> [Provided records]

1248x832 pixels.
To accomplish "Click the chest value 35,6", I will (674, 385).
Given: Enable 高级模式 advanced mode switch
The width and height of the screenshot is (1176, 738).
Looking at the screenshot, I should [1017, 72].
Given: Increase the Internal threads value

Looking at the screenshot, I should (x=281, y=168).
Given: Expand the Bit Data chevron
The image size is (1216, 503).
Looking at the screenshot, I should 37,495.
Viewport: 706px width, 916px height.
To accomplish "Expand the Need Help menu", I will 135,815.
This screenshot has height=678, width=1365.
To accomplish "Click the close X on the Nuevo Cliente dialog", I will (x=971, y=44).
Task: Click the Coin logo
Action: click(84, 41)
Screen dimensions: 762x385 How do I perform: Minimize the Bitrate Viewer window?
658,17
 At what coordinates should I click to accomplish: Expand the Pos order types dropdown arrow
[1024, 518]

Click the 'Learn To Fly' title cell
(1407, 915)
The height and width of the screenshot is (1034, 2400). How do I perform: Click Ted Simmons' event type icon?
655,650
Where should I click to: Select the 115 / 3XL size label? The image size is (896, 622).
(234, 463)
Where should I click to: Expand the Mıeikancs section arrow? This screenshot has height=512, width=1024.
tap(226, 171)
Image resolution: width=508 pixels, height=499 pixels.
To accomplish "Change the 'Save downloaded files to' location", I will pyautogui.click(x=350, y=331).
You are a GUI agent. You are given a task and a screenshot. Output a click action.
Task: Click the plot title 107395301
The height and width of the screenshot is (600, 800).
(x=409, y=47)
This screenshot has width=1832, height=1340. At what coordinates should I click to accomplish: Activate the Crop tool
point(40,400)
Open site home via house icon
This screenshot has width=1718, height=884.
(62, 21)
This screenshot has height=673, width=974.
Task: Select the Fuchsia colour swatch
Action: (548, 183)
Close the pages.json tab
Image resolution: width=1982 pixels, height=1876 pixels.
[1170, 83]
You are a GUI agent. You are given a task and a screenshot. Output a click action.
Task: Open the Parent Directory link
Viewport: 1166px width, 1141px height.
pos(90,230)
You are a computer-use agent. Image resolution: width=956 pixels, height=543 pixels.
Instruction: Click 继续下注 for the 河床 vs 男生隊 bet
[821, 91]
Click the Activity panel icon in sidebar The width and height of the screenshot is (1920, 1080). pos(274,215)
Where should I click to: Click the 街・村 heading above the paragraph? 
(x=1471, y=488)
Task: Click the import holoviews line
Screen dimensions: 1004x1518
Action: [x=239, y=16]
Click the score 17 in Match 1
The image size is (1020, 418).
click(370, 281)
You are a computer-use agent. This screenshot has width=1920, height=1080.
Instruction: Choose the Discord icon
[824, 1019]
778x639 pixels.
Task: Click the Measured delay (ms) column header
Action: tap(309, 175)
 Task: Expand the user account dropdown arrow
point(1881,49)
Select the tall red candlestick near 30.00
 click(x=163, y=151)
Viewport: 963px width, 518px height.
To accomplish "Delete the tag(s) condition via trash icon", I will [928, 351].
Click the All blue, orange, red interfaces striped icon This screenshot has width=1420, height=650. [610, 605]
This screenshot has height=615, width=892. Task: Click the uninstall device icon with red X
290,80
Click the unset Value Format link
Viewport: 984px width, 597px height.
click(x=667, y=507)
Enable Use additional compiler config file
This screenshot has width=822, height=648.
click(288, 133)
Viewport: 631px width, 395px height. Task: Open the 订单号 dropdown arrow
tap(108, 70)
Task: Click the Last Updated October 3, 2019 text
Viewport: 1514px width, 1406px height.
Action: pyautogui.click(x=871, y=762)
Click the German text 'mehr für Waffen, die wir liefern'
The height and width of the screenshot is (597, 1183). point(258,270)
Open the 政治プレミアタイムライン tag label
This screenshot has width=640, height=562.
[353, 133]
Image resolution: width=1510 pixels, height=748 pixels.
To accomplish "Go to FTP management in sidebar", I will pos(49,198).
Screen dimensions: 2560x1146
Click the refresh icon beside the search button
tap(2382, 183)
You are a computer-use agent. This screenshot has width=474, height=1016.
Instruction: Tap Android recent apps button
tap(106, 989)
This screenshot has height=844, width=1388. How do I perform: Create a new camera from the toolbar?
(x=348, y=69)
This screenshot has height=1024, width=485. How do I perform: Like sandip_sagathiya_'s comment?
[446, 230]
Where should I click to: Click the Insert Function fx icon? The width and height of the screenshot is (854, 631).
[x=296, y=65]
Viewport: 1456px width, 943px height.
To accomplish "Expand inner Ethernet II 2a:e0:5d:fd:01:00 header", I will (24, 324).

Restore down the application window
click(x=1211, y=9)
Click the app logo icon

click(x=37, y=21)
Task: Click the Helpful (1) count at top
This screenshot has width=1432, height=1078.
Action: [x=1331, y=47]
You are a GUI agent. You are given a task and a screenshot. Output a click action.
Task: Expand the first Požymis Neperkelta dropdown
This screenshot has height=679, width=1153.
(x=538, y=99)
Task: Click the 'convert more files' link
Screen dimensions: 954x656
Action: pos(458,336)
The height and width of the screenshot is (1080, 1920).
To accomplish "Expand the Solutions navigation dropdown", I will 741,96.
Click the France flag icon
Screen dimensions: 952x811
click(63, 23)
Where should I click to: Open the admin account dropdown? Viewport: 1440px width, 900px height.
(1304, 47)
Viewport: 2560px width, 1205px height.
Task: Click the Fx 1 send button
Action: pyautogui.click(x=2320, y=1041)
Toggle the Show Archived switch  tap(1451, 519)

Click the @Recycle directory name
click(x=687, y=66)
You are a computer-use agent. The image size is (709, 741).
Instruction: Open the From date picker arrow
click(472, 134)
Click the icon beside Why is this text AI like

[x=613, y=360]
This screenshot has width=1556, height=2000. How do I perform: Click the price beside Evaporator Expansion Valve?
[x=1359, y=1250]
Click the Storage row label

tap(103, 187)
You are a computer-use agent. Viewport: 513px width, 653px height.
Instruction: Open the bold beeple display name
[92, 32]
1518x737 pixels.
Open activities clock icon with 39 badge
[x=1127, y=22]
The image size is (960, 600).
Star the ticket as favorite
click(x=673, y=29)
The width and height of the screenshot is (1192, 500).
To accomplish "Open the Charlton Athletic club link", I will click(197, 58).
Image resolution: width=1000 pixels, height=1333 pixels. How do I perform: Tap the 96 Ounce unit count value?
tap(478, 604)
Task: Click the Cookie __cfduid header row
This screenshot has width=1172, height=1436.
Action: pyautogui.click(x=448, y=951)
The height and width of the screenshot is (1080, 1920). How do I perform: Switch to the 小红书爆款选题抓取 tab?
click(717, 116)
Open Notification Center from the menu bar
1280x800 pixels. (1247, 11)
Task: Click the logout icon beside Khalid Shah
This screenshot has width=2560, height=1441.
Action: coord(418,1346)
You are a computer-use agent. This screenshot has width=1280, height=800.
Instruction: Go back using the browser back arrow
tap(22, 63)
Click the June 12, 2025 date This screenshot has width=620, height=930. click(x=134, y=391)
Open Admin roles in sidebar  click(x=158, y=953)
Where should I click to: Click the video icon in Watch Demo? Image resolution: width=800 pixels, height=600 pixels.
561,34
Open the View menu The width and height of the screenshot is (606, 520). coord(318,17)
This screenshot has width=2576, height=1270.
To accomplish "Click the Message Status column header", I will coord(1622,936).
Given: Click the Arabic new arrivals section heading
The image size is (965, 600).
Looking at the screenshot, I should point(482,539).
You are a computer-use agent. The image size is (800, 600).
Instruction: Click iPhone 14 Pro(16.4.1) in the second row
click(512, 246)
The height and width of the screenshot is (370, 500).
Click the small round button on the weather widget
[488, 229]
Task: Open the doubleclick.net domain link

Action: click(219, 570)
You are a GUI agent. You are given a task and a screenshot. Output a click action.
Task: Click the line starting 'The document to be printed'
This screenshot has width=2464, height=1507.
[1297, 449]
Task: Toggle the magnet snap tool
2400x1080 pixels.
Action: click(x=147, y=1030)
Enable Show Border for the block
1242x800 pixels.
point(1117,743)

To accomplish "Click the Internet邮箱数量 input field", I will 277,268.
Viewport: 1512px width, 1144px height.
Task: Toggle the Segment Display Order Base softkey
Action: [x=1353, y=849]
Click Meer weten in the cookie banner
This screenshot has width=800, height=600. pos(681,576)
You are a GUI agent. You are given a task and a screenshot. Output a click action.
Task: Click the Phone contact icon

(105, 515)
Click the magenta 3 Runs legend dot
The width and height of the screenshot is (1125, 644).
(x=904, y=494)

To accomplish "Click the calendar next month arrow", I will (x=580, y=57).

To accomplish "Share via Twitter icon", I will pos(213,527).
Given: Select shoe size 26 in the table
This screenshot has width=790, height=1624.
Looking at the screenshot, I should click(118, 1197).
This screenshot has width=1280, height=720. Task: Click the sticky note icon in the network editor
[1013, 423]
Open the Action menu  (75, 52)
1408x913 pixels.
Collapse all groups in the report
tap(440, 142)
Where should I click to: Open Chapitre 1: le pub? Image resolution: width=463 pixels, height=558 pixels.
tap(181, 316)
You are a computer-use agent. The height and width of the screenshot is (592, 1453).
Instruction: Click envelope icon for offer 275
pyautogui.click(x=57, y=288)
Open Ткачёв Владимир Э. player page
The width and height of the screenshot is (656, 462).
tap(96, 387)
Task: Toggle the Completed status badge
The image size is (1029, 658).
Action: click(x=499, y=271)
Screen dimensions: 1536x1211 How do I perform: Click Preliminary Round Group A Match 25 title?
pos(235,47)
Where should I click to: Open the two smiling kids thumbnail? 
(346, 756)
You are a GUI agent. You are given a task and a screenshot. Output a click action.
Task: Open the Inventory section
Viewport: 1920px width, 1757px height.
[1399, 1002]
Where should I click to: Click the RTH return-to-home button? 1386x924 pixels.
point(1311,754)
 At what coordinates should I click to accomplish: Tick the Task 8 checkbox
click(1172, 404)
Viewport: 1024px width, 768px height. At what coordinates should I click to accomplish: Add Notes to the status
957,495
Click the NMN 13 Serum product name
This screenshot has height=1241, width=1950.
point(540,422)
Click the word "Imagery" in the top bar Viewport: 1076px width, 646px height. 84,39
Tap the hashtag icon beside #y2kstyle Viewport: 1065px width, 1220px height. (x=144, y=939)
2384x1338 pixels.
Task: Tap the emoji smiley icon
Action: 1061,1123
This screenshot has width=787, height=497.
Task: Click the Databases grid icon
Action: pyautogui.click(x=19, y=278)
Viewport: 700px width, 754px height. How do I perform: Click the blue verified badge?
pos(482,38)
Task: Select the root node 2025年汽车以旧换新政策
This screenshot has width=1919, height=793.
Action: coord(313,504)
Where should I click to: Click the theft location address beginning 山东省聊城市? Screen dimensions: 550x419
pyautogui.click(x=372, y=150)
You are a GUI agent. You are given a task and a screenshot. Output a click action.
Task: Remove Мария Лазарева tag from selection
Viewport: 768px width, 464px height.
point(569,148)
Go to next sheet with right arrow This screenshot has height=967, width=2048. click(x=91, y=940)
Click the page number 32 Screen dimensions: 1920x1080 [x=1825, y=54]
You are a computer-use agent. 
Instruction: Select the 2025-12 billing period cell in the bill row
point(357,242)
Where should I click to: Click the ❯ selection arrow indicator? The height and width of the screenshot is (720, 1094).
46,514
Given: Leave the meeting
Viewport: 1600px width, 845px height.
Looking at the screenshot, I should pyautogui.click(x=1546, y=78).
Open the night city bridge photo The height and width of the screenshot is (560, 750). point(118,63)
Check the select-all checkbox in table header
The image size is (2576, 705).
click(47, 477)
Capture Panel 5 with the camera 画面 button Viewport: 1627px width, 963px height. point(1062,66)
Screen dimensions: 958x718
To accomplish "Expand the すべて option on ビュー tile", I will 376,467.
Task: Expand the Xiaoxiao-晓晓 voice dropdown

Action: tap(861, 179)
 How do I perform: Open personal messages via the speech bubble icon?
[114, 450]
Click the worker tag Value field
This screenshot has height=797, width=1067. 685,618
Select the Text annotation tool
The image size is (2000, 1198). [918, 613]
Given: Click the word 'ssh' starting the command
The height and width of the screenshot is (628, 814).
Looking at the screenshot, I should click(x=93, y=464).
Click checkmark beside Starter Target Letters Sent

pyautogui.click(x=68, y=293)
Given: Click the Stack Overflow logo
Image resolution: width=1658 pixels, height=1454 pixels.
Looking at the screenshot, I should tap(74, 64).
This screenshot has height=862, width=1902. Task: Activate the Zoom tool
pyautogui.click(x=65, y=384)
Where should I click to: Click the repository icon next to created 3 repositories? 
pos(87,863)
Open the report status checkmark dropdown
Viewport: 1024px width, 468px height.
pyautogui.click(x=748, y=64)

> [Exercise brief]
Rewrite the entries from the line containing "Open Notification Center from the menu bar" through the line containing "click(512, 246)" as a numbered list, leaving out any blank lines.

> [Task answer]
1. Open Notification Center from the menu bar
2. 1280x800 pixels. (1247, 11)
3. Task: Click the logout icon beside Khalid Shah
4. This screenshot has width=2560, height=1441.
5. Action: coord(418,1346)
6. You are a computer-use agent. This screenshot has width=1280, height=800.
7. Instruction: Go back using the browser back arrow
8. tap(22, 63)
9. Click the June 12, 2025 date This screenshot has width=620, height=930. click(x=134, y=391)
10. Open Admin roles in sidebar  click(x=158, y=953)
11. Where should I click to: Click the video icon in Watch Demo? Image resolution: width=800 pixels, height=600 pixels.
12. 561,34
13. Open the View menu The width and height of the screenshot is (606, 520). coord(318,17)
14. This screenshot has width=2576, height=1270.
15. To accomplish "Click the Message Status column header", I will coord(1622,936).
16. Given: Click the Arabic new arrivals section heading
17. The image size is (965, 600).
18. Looking at the screenshot, I should point(482,539).
19. You are a computer-use agent. The image size is (800, 600).
20. Instruction: Click iPhone 14 Pro(16.4.1) in the second row
21. click(512, 246)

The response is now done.